WHAT IS EXPECTED — Starting at the line that contains "How do I perform: Check the Surface option?" and ending after the line that contains "click(344, 44)", rewrite every line of the material below, keeping the requests. Shift each coordinate in the answers by adding 97 to it.

RAW DATA —

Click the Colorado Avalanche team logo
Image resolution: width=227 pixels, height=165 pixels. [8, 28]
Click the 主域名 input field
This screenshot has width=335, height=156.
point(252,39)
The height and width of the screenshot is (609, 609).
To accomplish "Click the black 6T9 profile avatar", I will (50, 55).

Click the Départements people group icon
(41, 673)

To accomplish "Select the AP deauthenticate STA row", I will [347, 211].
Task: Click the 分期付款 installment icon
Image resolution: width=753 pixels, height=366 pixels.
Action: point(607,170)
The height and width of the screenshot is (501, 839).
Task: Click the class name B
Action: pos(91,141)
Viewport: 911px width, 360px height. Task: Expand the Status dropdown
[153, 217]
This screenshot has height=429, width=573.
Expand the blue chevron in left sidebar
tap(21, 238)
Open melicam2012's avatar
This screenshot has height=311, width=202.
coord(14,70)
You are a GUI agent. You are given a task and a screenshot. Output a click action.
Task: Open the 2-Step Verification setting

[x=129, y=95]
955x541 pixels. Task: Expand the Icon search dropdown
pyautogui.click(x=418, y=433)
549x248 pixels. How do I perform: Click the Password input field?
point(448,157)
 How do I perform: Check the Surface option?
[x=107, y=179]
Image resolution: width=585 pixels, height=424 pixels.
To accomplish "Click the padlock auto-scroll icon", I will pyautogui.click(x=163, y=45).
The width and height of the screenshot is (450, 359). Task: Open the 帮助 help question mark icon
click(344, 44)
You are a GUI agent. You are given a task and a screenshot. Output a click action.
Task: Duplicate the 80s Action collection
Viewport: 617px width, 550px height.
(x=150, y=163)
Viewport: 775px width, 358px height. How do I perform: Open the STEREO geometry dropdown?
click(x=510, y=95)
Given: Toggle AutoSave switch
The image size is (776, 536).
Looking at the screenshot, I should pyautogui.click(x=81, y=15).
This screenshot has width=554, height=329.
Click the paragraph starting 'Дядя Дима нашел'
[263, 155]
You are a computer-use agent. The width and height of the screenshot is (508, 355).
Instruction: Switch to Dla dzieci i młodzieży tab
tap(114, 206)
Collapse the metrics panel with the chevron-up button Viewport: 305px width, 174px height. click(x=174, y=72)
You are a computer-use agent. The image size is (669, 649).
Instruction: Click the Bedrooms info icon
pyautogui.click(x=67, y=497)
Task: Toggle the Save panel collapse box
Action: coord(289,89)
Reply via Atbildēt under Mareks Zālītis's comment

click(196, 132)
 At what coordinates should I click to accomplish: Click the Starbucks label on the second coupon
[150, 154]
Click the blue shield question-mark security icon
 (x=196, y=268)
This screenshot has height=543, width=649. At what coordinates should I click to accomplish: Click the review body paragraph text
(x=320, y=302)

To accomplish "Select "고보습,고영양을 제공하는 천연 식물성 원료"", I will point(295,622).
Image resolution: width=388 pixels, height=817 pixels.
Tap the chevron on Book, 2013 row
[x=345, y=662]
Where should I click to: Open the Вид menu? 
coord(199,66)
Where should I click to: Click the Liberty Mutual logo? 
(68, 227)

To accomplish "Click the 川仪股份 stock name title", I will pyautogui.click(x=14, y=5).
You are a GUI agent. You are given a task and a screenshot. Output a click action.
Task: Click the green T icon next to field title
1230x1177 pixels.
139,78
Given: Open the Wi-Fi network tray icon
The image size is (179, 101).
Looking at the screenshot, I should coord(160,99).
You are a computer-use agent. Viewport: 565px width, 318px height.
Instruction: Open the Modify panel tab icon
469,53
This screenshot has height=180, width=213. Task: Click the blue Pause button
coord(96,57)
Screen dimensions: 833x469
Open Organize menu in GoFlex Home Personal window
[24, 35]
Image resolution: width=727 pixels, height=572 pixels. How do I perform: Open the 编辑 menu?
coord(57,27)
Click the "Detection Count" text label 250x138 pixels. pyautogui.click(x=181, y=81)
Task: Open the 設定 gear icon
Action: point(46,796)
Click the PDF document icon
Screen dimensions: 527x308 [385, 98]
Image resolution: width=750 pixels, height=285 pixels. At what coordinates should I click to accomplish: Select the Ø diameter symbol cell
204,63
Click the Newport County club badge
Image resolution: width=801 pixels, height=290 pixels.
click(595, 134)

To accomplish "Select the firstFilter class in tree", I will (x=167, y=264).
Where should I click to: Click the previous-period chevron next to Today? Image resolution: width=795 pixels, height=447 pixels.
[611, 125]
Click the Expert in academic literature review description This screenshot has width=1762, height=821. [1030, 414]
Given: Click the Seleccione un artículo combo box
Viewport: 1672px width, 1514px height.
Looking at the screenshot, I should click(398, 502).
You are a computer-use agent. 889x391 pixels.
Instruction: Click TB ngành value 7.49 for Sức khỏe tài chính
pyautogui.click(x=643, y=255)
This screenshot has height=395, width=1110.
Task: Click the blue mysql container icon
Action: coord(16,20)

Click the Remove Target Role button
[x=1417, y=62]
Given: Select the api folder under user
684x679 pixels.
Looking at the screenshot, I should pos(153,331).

WRITTEN SOLUTION —
 How do I perform: Check the Surface option?
[x=204, y=276]
Image resolution: width=585 pixels, height=424 pixels.
To accomplish "Click the padlock auto-scroll icon", I will pyautogui.click(x=260, y=142).
The width and height of the screenshot is (450, 359). Task: Open the 帮助 help question mark icon
click(441, 141)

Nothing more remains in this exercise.